┌──

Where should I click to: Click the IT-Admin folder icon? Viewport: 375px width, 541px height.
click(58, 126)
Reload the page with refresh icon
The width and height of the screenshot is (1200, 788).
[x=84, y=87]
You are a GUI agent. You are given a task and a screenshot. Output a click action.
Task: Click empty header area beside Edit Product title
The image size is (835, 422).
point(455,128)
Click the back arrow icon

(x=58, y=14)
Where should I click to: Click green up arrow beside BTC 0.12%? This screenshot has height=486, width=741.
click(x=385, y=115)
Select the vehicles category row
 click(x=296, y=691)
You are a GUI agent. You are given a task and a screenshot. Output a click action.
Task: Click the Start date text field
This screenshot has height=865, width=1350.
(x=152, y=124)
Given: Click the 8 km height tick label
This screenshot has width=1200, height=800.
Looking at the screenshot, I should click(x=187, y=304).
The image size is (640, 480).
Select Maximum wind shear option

└──

**EXERCISE INSTRUCTIONS**
Print all of the lines above exactly as they appear, without changing anything.

**CORRECT OUTPUT**
Where should I click to: Click the IT-Admin folder icon? Viewport: 375px width, 541px height.
click(58, 126)
Reload the page with refresh icon
The width and height of the screenshot is (1200, 788).
[x=84, y=87]
You are a GUI agent. You are given a task and a screenshot. Output a click action.
Task: Click empty header area beside Edit Product title
The image size is (835, 422).
point(455,128)
Click the back arrow icon

(x=58, y=14)
Where should I click to: Click green up arrow beside BTC 0.12%? This screenshot has height=486, width=741.
click(x=385, y=115)
Select the vehicles category row
 click(x=296, y=691)
You are a GUI agent. You are given a task and a screenshot. Output a click action.
Task: Click the Start date text field
This screenshot has height=865, width=1350.
(x=152, y=124)
Given: Click the 8 km height tick label
This screenshot has width=1200, height=800.
Looking at the screenshot, I should click(x=187, y=304).
The image size is (640, 480).
Select Maximum wind shear option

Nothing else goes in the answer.